◆ ОПИСАНИЕ ЗАДАНИЯ:
Проверьте, согласуются ли с фрагментом о «Поэтике» Аристотеля утверждения 1, 2 и 3. На каждое ответьте «да» или «нет» и приведите решающие слова фрагмента точной цитатой.
1. Греческое слово poiesis означает только «поэзию».
2. Бытовая функция языка относится к риторике.
3. Перевод mimesis как «вымысел» предлагается во фрагменте впервые.

Poiesis. Напомню, что по-гречески это слово означает не только “поэзию”, но и, шире, “творчество”; само название “Поэтика” указывает, что трактат будет посвящен тому, каким образом язык может быть или стать инструментом творчества, то есть создания произведения искусства. Таким образом, Аристотель словно бы отделил одну от другой две функции языка: его бытовую функцию, когда говорить (legein), значит кого-либо информировать, спрашивать, убеждать, кому-либо приказывать, обещать и т. п., и его художественную функцию, которая состоит в том, чтобы создавать произведения искусства (poiein). Первая функция относится к риторике (сегодня мы бы сказали скорее “к прагматике”), вторая — к поэтике. Но каким образом язык, выступающий в быту средством коммуникации и действия, может стать инструментом творчества? Аристотель дает недвусмысленный ответ: словесное творчество может возникнуть лишь тогда, когда слово выступает носителем мимесиса (mimesis), то есть репрезентации, а вернее, имитации воображаемых поступков и событий; лишь тогда, когда оно служит для придумывания историй, либо, по крайней мере, для передачи историй уже придуманных. Язык становится творческим, когда он служит целям вымысла и я опять-таки не первый, кто предлагает переводить mimesis как вымысел6.

◆ ПРЕДСТАВЛЕННЫЕ МАТЕРИАЛЫ:

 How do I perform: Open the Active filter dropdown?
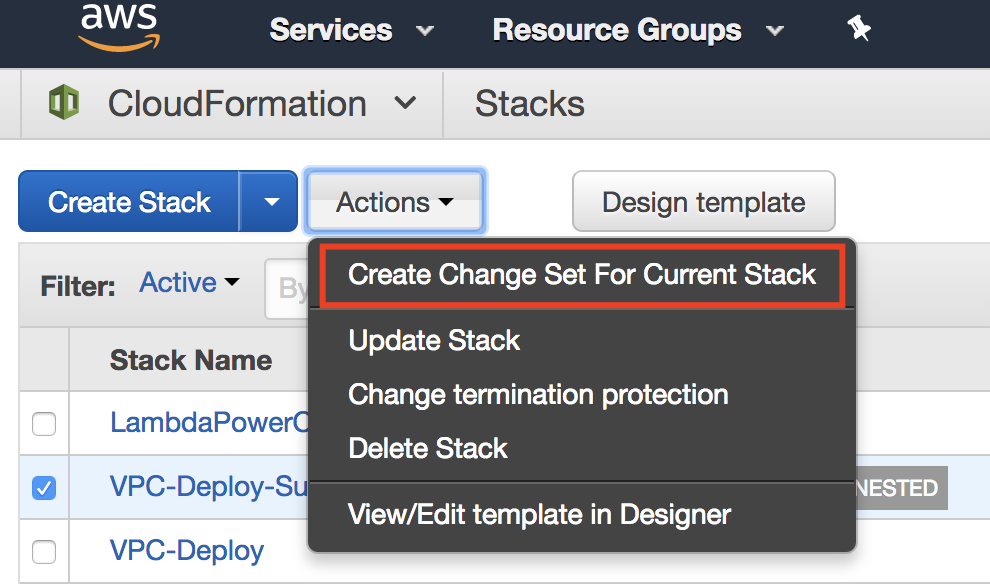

◆ РЕЗУЛЬТАТ:
1. Нет: «по-гречески это слово означает не только “поэзию”, но и, шире, “творчество”».
2. Да: «Первая функция относится к риторике».
3. Нет: «я опять-таки не первый, кто предлагает переводить mimesis как вымысел».